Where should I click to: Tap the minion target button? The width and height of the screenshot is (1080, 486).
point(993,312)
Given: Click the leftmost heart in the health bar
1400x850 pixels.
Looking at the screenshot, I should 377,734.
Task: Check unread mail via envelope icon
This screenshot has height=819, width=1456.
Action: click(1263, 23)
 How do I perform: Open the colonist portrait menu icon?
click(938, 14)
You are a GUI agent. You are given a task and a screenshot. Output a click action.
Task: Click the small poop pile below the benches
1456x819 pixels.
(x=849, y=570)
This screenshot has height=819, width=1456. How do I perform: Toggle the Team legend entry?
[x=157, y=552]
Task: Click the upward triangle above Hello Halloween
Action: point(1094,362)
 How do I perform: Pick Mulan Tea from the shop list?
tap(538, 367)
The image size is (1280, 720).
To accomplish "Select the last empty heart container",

------------------------------------------------------------------------

[WHAT TO DO]:
Display every line of the material above that contains the word "icon", reproducing each line in full.

[WRITTEN RESPONSE]:
Task: Check unread mail via envelope icon
 How do I perform: Open the colonist portrait menu icon?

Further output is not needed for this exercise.